Work to be completed:
This exercise calls for every line of the listing below that contains the word "heading".

Dataset records:
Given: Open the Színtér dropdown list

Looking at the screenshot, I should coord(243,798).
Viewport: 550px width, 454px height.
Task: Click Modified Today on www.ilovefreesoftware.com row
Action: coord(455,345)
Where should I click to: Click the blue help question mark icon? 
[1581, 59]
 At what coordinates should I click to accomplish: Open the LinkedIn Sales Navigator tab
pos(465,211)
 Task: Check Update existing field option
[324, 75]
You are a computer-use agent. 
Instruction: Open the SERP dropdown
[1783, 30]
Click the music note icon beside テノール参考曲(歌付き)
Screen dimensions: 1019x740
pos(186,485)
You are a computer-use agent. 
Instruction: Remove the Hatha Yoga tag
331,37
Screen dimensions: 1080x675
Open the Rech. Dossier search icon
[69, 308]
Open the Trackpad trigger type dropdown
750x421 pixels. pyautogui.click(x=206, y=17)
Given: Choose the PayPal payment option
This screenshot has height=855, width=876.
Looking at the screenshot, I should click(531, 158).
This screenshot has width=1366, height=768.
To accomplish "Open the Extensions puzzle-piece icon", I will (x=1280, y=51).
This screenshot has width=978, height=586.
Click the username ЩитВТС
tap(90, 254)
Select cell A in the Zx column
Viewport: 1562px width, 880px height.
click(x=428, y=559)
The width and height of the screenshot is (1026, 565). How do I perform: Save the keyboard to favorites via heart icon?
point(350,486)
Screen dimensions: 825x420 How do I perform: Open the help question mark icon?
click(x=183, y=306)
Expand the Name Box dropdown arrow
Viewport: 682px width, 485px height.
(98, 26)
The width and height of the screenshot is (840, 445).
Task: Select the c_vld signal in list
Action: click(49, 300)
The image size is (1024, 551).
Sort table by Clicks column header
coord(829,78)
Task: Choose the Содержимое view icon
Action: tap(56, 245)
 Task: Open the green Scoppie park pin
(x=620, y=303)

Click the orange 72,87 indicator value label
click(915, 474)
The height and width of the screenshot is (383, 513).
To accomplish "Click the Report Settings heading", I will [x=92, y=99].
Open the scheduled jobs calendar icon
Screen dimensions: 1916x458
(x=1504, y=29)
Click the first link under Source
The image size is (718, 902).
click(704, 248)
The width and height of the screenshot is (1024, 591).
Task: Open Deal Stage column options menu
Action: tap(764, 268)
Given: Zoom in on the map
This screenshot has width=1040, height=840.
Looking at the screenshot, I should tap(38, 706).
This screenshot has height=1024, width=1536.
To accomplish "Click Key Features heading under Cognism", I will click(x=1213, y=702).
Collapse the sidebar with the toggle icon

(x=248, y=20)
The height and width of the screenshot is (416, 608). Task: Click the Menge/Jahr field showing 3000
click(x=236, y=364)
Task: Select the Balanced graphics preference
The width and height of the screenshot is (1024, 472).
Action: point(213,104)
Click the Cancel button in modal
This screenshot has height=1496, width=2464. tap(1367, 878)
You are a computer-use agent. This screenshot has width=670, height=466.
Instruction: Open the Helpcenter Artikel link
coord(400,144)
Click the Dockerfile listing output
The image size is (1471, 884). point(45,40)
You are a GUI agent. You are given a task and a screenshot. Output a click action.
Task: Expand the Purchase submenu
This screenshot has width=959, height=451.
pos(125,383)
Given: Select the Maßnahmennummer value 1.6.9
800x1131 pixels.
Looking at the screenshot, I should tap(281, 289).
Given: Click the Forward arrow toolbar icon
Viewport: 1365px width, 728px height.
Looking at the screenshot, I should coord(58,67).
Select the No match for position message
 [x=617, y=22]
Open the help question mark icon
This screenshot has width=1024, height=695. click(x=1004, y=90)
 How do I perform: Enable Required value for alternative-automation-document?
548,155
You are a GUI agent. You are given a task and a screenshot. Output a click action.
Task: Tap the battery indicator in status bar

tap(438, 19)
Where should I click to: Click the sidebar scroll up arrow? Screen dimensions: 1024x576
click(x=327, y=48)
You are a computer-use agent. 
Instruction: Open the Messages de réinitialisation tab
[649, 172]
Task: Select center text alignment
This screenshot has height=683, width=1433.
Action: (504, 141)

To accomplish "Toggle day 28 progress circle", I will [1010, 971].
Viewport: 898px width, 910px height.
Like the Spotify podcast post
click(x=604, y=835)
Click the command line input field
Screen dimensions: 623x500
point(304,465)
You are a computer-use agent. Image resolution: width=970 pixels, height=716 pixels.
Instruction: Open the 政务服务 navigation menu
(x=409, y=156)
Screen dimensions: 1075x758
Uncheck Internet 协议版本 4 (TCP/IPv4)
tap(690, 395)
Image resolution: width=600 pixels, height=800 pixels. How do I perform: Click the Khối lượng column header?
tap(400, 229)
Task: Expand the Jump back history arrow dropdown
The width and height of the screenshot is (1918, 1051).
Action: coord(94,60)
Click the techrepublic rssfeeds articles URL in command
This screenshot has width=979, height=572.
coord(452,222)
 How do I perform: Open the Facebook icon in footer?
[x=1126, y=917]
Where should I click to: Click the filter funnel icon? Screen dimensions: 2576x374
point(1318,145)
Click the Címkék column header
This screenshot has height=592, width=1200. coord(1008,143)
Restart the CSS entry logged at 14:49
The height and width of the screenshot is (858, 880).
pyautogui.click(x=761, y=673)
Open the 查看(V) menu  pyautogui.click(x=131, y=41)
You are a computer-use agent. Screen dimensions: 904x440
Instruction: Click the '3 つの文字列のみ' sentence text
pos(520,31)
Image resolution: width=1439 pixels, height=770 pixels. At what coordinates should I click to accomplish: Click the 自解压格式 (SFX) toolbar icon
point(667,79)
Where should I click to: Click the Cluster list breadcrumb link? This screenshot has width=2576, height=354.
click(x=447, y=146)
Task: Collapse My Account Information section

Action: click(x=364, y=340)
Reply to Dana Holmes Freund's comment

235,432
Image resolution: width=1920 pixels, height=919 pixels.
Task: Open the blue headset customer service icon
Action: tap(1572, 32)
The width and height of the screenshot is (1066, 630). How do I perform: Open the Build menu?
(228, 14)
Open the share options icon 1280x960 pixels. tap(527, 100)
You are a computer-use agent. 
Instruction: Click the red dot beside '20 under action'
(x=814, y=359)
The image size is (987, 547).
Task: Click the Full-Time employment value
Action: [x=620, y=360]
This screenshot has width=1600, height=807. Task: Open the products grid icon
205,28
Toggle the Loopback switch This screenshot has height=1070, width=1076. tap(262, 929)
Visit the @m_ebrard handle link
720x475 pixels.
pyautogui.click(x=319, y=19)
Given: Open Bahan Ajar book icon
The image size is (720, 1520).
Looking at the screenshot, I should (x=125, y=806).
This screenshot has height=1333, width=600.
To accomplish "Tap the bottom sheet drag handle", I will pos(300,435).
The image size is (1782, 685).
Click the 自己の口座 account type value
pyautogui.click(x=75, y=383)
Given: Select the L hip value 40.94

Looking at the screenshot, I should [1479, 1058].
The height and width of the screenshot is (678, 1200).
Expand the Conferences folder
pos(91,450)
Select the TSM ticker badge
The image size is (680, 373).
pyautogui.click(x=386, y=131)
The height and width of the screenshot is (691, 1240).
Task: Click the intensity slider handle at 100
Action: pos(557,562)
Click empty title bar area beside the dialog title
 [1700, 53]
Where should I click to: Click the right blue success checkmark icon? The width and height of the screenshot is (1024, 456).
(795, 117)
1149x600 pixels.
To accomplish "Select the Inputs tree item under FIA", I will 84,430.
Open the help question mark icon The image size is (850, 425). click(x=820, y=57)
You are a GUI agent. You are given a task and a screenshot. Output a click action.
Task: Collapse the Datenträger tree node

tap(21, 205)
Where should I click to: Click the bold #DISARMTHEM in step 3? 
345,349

Expected output:
To accomplish "Click the Report Settings heading", I will [x=92, y=99].
To accomplish "Click Key Features heading under Cognism", I will click(x=1213, y=702).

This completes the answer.